A sensitive police database detailing 203 alleged gang members and the weapons they are believed to carry was leaked by a London council in January 2017 and subsequently fell into gang hands, The Computer Business Review reveals with a reference to an Information Commissioner’s Office (ICO) report.
The Newham Council’s borough subsequently experienced a “number of incidents of serious gang violence after the report was shared on Snapchat. The unredacted database had included alleged gang affiliation, dates of birth, home addresses, and information on whether they were a prolific firearms offender or knife carrier.
Victims of the violence included people who featured on the so-called “Gangs Matrix” the ICO notes, adding it cannot definitely link the breach and the violence.
Fining Newham council £145,000 this week, the data watchdog said: “It is not possible to say whether there was a causal connection between any individual incidents of violence and the data breach. The ICO does highlight the significant harm and distress that can be caused when this type of sensitive personal information is not kept secure.”
In a scathing report published Thursday, the ICO noted that the council had failed to notify it of the breach in early 2017 and did not start its own internal investigation until December of that year; a “significant period” after the council became aware of the breach.
This had occurred after a staff member emailed both a redacted and an unredacted copy of the database to 44 recipients.
These included council employees, a voluntary agency and the council’s Youth Offending Team. It was unclear from the report how it subsequently leaked to gang members.

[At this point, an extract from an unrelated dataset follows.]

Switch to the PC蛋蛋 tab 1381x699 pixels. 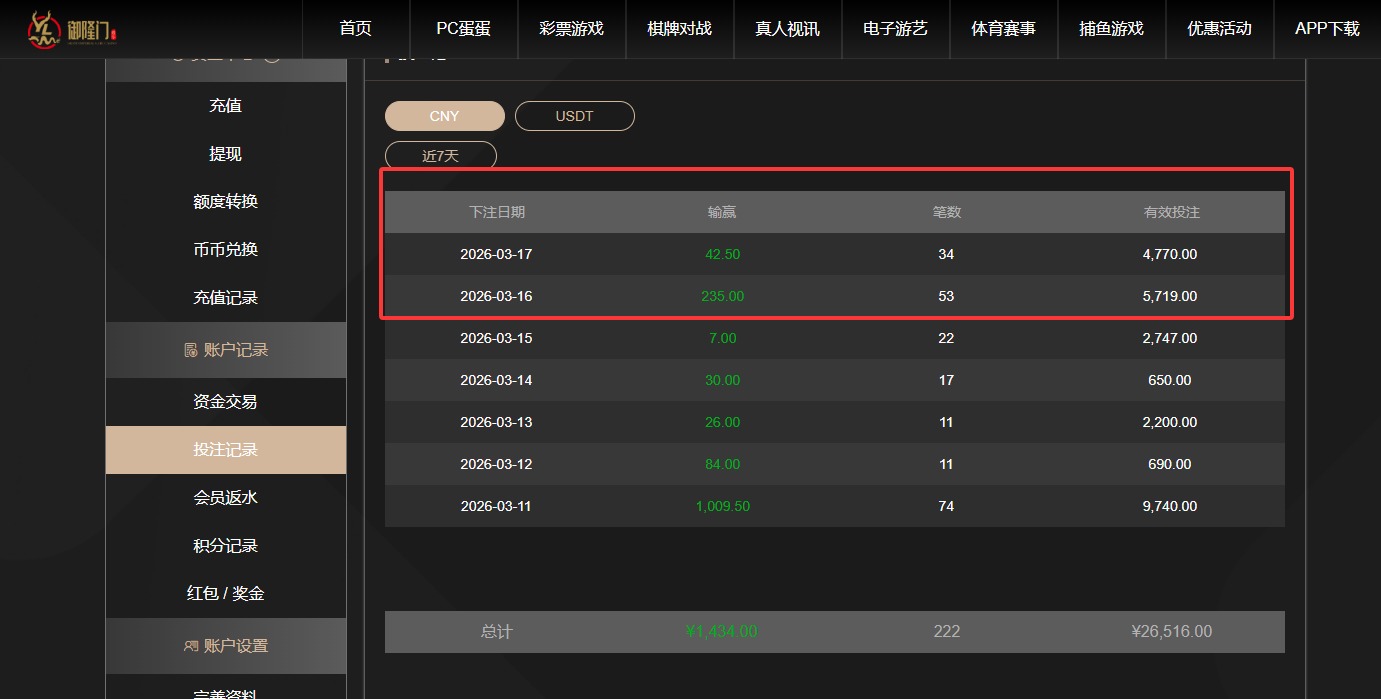coord(462,29)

The database in question, created following the London riots of 2012, is used to keep records on suspected gang members. The Metropolitan Police Service uses the database as a risk-assessment tool in tackling London gangs and has dubbed it the ‘Gangs Matrix’.
James Dipple-Johnstone, Deputy Commissioner of the ICO commented in the report that: “We recognise there is a national concern about violent gang crime and the importance of tackling it. We also recognise the challenges of public authorities in doing this. Appropriate sharing of information has its part to play in this challenge but it must be done lawfully and safely.

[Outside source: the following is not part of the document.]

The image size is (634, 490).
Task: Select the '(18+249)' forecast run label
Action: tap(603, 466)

“Our investigation concluded that it was unnecessary, unfair and excessive for Newham Council to have shared the unredacted database with a large number of people and organisations, when a redacted version was readily available. The risks associated with such a transfer of sensitive information should have been obvious.”
During the course of their investigation the ICO discovered that Newham Council had little to no policy or sharing agreements in place when it came to the handling of data taking from the Gang Matrix.
This resulted in the information being openly shared among staff and third-party organisations they interacted with during the course of their work.
This is not the first time the ICO has had to deal with mishandling of information contained within the gangs’ database. In November of 2018, the ICO found ‘multiple and serious breaches’ in the way police forces were using the Gangs Matrix.
Their investigation followed an Amnesty report into the matrix that stated: “Our research shows that the Gangs Matrix is based on a vague and ill-defined concept of ‘the gang’ that has little objective meaning and is applied inconsistently in different London boroughs.”
“The Matrix itself and the process for… sharing data with partner agencies appears to be similarly ill-defined with few, if any, safeguards and little oversight.”
Following an investigation the ICO concluded that many of the findings in the report were correct and subsequently issued an enforcement notice to the Met requiring it to make changes to the Matrix in order for it to comply with data protection regulations.